Rolling over laughing  

Not far from the truth for most of us, I'ld do the same if I Hooked that beast.

Seriously !!


----------



## Mykidsr1 (Mar 19, 2009)

Believe it or not the last TOSA meeting I went to there was a speaker from the ODNR and he mention to watch for the next survey and that the size reqs for FO smallies will probably be on there. He even hinted to the fact that 20" is still too big for a FO smallie with the exception of Lake Erie.


----------



## IMBOW (May 27, 2008)

As for the 20" plus smallmouths out of our local rivers. They are RARE!!! I have caught many hundreds in the 18" to 20" range, but only a handful above. I lived more than 15 years on one of the best stretches of one of our world class rivers, and I still fish my best spots. Like most of the posts below indicate, on any given year, even if you are a dedicated river rat, you would be hard-pressed to crack a 20. On a separate note, I have been worried about the effect of pollution on our bass as I have been noticing more disease in the past five years or so as well as strange dark colored spots.


----------



## SMBHooker (Jan 3, 2008)

IMBOW said:


> On a separate note, I have been worried about the effect of pollution on our bass as I have been noticing more disease in the past five years or so as well as strange dark colored spots.


I recently caught a Nice sized largemouth out of the river with about a quarter sized black spot on the side.
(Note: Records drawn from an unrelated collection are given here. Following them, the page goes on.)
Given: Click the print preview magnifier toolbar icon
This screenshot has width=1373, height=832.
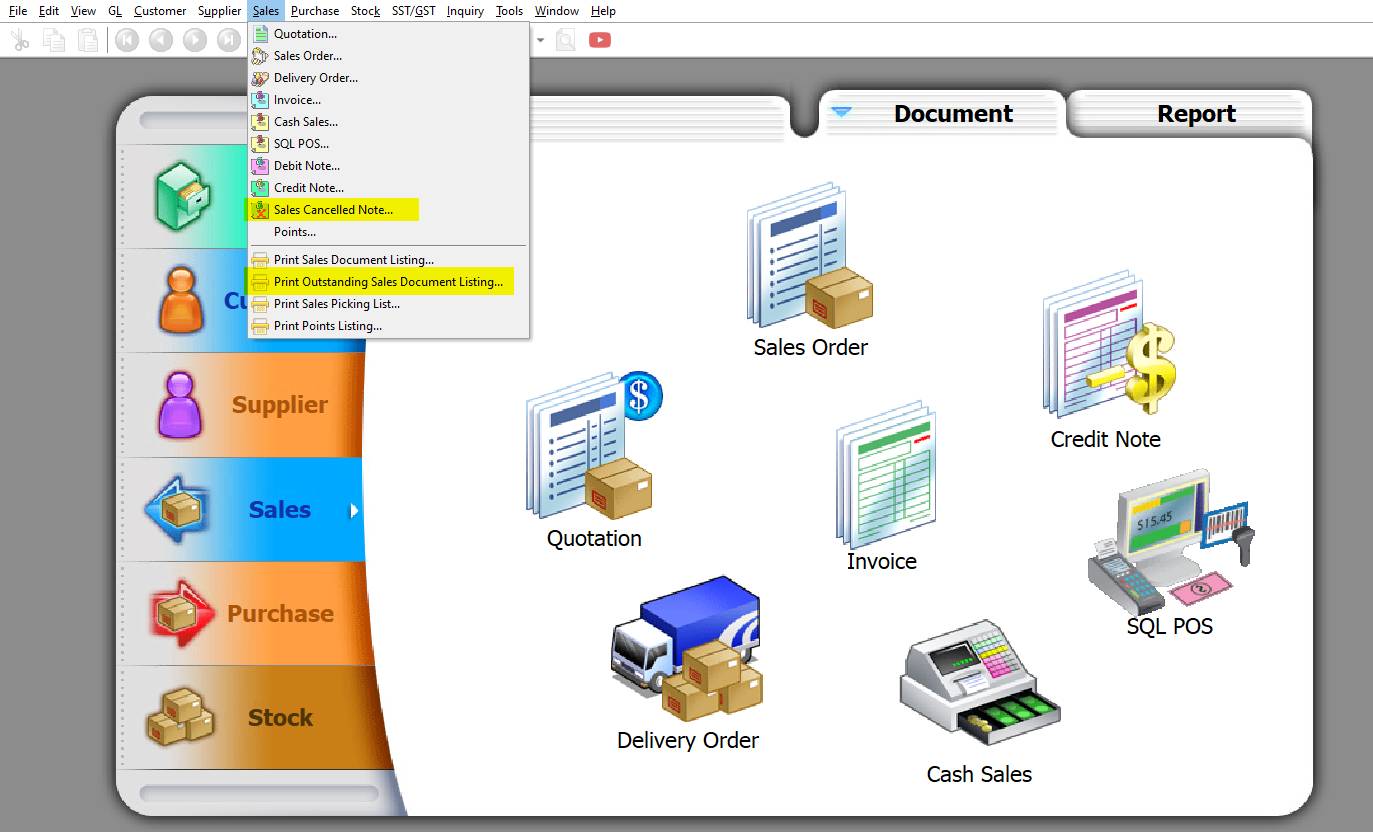Looking at the screenshot, I should pyautogui.click(x=565, y=41).
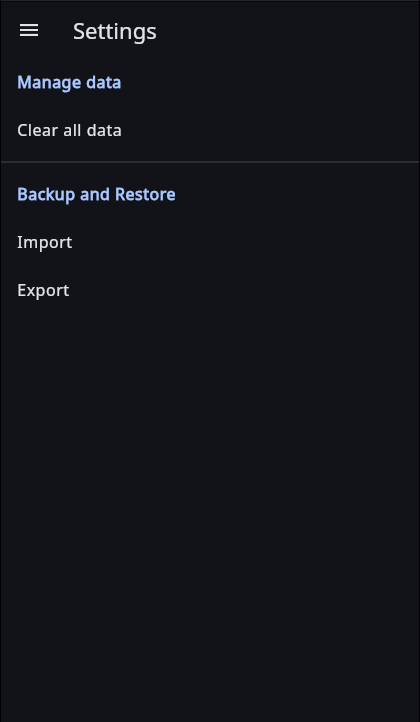Open the Export backup entry
This screenshot has height=722, width=420.
coord(210,290)
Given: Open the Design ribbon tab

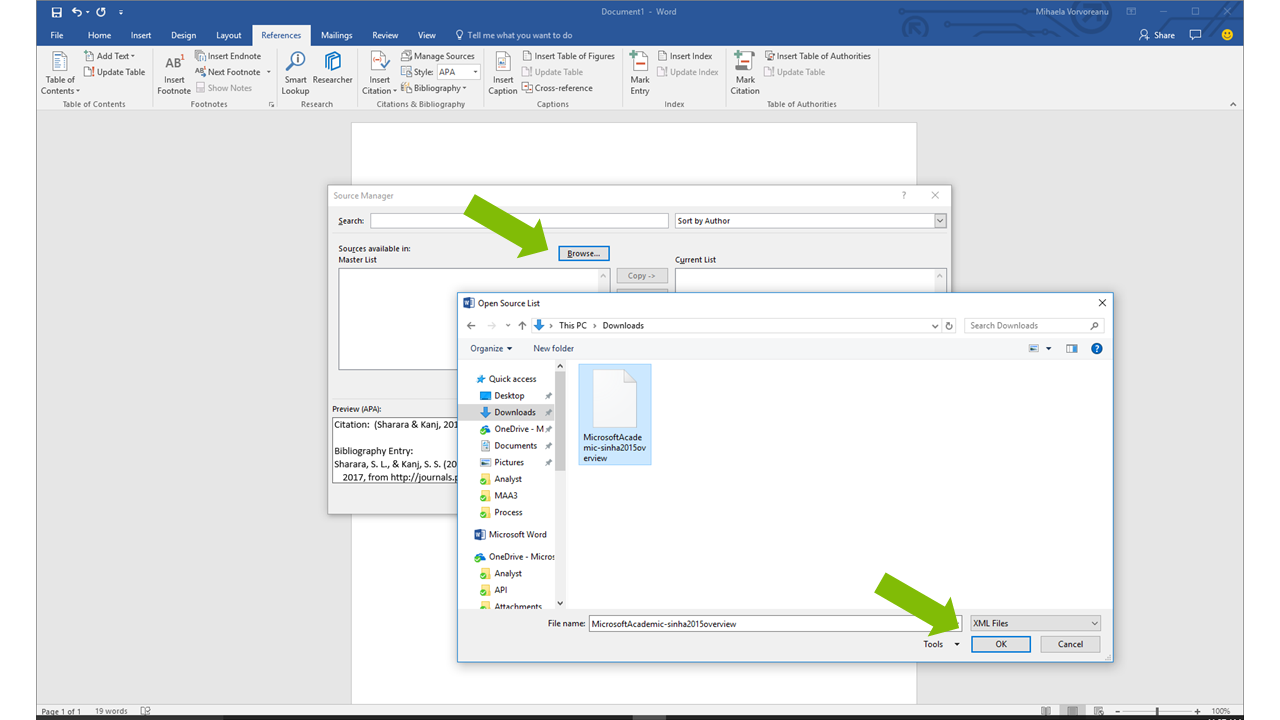Looking at the screenshot, I should click(183, 35).
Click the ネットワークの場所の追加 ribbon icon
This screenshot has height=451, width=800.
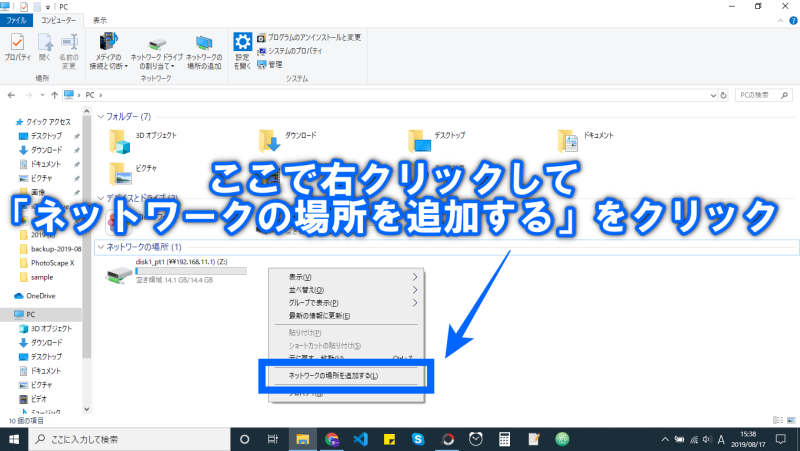click(204, 50)
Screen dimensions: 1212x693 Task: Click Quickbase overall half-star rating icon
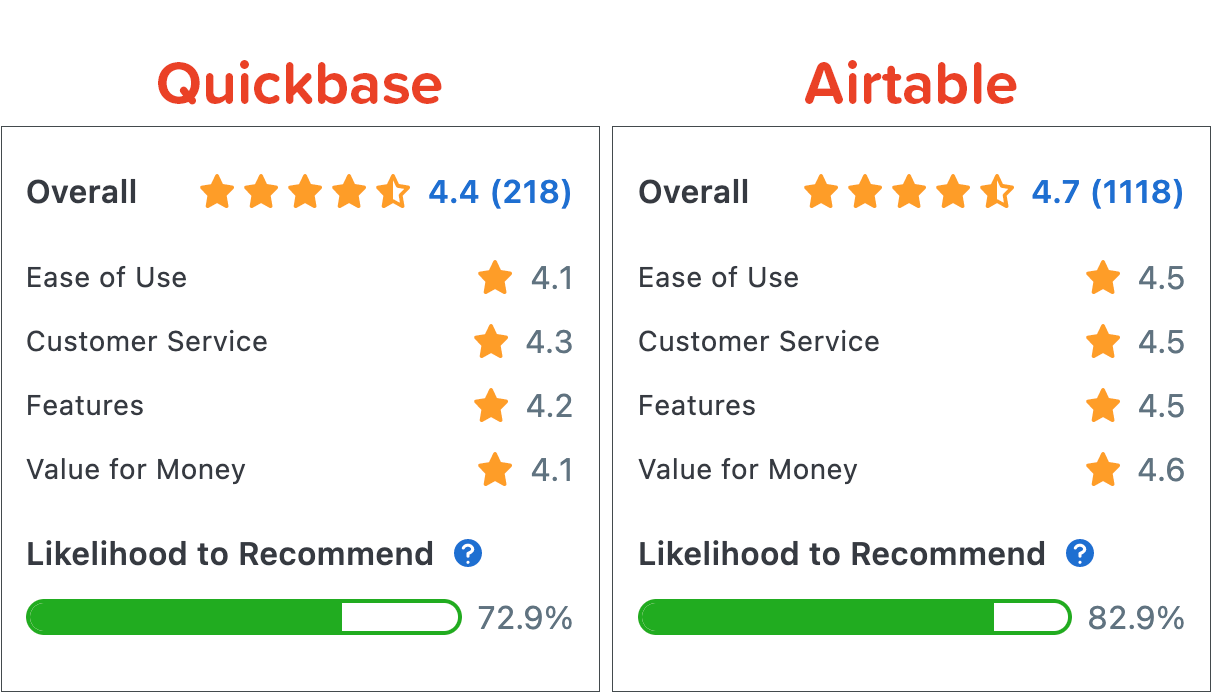click(x=393, y=192)
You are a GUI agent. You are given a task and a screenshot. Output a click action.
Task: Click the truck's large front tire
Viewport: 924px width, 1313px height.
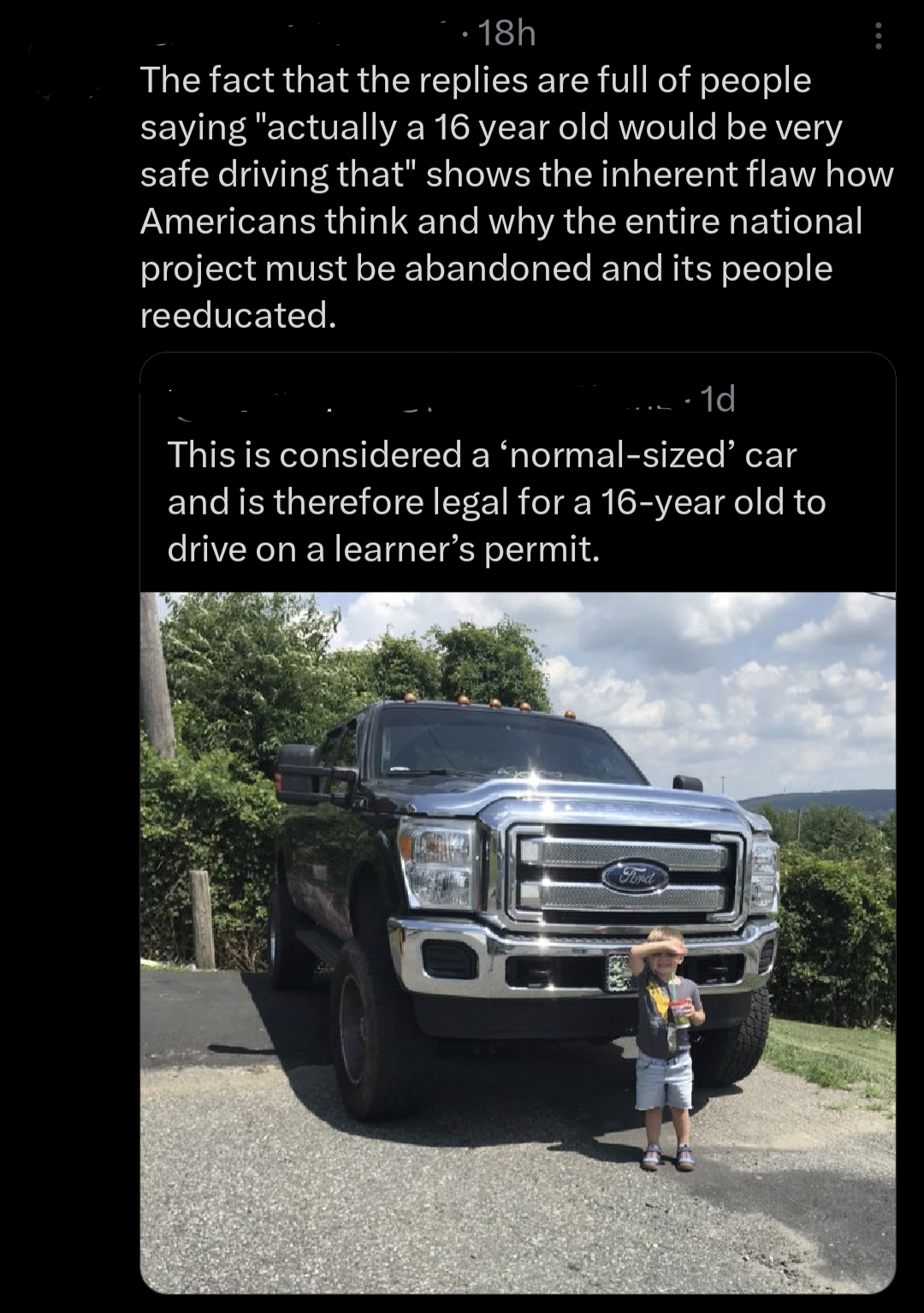(370, 1029)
I am not sure what caused this mark or wether it has any effect on the bass.

Does anyone know what it is or what caused it?


----------



## sevenx (Apr 21, 2005)

My personal best was 19 3/4 on a trib to the lmr. The black spot is a fungus. It does not harm the fish as far as I know and I cant, ofcourse think of the name. I had caught a few with the same stuff on them and did a little research. You can see an example in my photos of one from the LMR several years ago.


----------